Woman rescued as storms pelt Southwest; El Nino on the way

AP News
Posted: Oct 20, 2015 8:28 PM
Woman rescued as storms pelt Southwest; El Nino on the way

FLAGSTAFF, Ariz. (AP) — Firefighters waded through knee-high floodwater Tuesday to rescue a woman stranded in her minivan as muddy runoff gushed to the tops of her tires.

It was the latest in a series of October storms that could provide a preview of what's in store in the coming months as an El Nino system moves in and threatens to bring unstable weather to the Southwest.

The dramatic rescue played out north of Phoenix, where Cindy Musselman said there was just a little water on the road when she tried to cross a desert wash.

"It went whoosh," she said of the rapidly rising water. "It caught me."

Here are some facts about the coming El Nino phenomenon, which happens every few years when the Pacific Ocean warms up around the equator:


Heavier snowfall and rain raise the risks of power outages, people getting stranded, hazardous driving conditions, ice dams forming on roofs and threats of flooding in streams and rivers. The higher rainfall totals in some places mean there are fewer hard freezes, leading to winter vegetables faring better.


El Nino doesn't necessarily mean winter storms will be more intense but they will be more frequent, said Tony Merriman of the National Weather Service. For example, the mountain city of Flagstaff, Arizona, has an average of nearly two dozen days with 2 inches of snow or more during strong El Ninos. It normally has 15 such days.


California is bracing for a rainy winter, potentially easing the drought while creating new problems such as flooding and mudslides.
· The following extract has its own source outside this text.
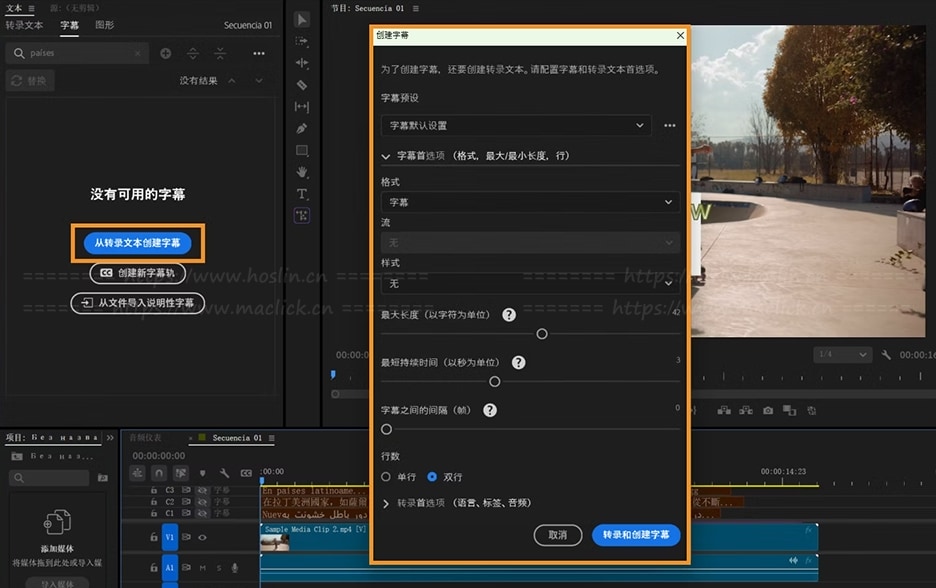Screen dimensions: 936x588
Task: Open the 样式 style dropdown
Action: point(530,283)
More precipitation than usual is expected during the critical time that the state's reservoirs usually fill, but there are no guarantees when it comes to the drought.

Even the wettest winter on record — 33 years ago — didn't have enough rain to overcome the current four-year drought, said hydrologist Alan Haynes of the California Nevada River Forecast Center.


The storms that struck Arizona were not El Nino-related and were instead the result of a low-pressure system, said Ken Waters of the National Weather Service in Phoenix.

Still, the torrential downpours, lightning strikes and hail around the state raised awareness of what could be an eventful weather season.

Forecasters say desert cities in Arizona can expect more rain, while mountain locations could get heavier rain or snowfall as a result of El Nino. However, El Ninos also can be unpredictable and produce little rain.

"It's just as variable as anything else," said meteorologist Valerie Meyers.